À l’issue de la réunion, l’Élysée a fait savoir que le conseil avait « acté l’accélération » des travaux pour développer les petits réacteurs SMR et amorcé « le lancement d’études permettant de préparer la prolongation de la durée de vie des centrales existantes à soixante ans et au-delà ».
Il s’agit de l’un des grands chantiers du second quinquennat d’Emmanuel Macron : la relance du nucléaire français. Le président de la République a donc décidé de réunir, vendredi 3 février, sa « cabine de pilotage » de la politique nucléaire pour tenir « le cap » et la cadence de la relance accélérée de la filière, un an après avoir décidé de ce tournant pour faire face aux crises énergétique et climatique.
Ce conseil de politique nucléaire s’est tenu dans la matinée à l’Élysée en présence de la première ministre, Élisabeth Borne, de plusieurs membres de son gouvernement et des représentants de l’Autorité de sûreté nucléaire et du Commissariat à l’énergie atomique.
À l’issue de la réunion, la présidence n’a pas fait d’annonce nouvelle sur le calendrier de construction de six nouveaux réacteurs de type EPR2, dont les premières mises en services doivent avoir lieu « d’ici au 2035 au plus tard ». Mais l’Élysée a fait savoir que le conseil avait « passé en revue » le programme et a rappelé vouloir mobiliser tous les acteurs « pour assurer que les délais et objectifs seront respectés », dans un communiqué.

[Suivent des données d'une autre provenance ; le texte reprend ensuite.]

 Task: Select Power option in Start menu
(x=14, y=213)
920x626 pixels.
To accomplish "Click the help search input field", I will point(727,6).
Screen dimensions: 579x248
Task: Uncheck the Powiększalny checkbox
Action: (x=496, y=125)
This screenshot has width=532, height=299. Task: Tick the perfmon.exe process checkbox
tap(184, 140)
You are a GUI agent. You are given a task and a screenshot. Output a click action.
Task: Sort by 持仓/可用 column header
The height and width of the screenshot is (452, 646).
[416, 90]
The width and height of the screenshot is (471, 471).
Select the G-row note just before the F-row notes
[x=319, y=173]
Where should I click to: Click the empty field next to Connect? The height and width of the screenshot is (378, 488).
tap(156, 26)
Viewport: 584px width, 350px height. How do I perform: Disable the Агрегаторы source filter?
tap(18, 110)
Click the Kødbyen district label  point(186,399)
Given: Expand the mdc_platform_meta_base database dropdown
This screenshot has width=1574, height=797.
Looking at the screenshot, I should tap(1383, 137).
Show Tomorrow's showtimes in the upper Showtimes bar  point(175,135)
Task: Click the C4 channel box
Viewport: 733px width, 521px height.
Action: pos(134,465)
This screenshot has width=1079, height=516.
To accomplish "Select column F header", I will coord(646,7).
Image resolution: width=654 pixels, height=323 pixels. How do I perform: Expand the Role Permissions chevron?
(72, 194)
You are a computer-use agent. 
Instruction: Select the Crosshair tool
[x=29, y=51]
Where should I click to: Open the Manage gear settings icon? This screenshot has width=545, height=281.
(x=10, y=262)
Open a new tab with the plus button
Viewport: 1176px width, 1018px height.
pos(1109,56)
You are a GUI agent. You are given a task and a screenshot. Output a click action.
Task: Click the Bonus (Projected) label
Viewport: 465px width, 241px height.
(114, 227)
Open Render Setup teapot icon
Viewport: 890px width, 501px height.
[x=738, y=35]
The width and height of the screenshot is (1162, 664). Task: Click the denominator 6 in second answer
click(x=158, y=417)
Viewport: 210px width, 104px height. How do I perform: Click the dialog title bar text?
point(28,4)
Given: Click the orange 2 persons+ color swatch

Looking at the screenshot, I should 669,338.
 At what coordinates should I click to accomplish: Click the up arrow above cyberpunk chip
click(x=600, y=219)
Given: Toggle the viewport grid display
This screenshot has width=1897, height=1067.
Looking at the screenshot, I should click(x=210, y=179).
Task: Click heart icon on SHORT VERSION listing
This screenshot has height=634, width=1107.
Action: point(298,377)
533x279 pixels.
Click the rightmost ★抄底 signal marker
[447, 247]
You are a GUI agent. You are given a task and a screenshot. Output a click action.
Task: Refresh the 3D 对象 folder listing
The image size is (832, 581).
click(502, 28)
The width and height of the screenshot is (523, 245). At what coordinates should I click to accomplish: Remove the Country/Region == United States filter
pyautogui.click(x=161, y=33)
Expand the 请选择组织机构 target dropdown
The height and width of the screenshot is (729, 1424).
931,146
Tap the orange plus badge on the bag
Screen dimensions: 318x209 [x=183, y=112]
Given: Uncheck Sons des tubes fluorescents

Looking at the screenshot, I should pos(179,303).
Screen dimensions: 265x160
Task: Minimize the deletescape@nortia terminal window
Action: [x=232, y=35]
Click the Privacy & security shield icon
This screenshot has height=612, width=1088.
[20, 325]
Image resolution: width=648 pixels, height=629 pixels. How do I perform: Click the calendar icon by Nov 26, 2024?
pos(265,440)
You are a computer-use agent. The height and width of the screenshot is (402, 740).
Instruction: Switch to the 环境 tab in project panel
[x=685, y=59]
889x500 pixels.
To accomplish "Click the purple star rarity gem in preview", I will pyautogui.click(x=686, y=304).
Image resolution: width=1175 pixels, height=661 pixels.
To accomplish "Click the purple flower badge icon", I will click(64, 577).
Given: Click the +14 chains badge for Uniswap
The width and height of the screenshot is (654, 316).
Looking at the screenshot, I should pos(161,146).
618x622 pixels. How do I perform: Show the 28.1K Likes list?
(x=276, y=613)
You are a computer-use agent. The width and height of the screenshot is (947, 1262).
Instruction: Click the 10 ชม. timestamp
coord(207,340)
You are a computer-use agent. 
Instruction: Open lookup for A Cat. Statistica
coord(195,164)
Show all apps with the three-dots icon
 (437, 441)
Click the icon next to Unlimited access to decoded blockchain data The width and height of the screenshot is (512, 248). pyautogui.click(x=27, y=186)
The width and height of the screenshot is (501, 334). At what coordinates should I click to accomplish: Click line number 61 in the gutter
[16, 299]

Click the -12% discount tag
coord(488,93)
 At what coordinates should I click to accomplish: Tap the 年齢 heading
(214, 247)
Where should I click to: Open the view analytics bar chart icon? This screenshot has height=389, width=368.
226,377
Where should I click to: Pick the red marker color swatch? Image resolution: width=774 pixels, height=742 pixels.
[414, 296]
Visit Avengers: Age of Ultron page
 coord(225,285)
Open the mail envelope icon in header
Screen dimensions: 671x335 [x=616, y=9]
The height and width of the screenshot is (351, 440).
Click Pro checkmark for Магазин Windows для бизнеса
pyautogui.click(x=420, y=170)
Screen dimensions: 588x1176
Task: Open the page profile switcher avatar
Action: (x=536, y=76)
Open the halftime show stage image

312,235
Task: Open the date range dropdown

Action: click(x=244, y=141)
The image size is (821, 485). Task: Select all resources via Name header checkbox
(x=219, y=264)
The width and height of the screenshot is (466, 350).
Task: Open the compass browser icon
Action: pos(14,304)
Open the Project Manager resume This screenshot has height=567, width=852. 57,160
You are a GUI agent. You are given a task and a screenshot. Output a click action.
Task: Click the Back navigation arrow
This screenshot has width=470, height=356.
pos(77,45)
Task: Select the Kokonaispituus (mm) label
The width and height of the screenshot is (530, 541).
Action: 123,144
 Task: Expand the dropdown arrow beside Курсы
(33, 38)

Préparer le prolongement de durée de vie des réacteurs existants
Le conseil réuni vendredi a aussi « acté l’accélération » des travaux en vue du développement de petits réacteurs de type SMR. Principale nouveauté issue de la réunion, « le lancement d’études permettant de préparer la prolongation de la durée de vie des centrales existantes à soixante ans et au-delà, dans des conditions strictes de sûreté garanties par l’Autorité de sûreté nucléaire ». L’État fait ainsi sienne la demande de l’exploitant EDF, qui veut étendre cette durée actuellement limitée à quarante ans.
Le 10 février 2022 à Belfort, le président, alors en campagne pour sa réélection, avait défini une politique énergétique qui consacrait son changement de pied sur le nucléaire civil, avec ce vaste plan de relance, ainsi que le développement des énergies renouvelables, et une plus grande « sobriété ». Depuis, l’adoption d’un projet de loi pour développer les énergies renouvelables est en bonne voie au Parlement et le Sénat a voté en première lecture un texte pour accélérer et simplifier la construction de nouveaux réacteurs.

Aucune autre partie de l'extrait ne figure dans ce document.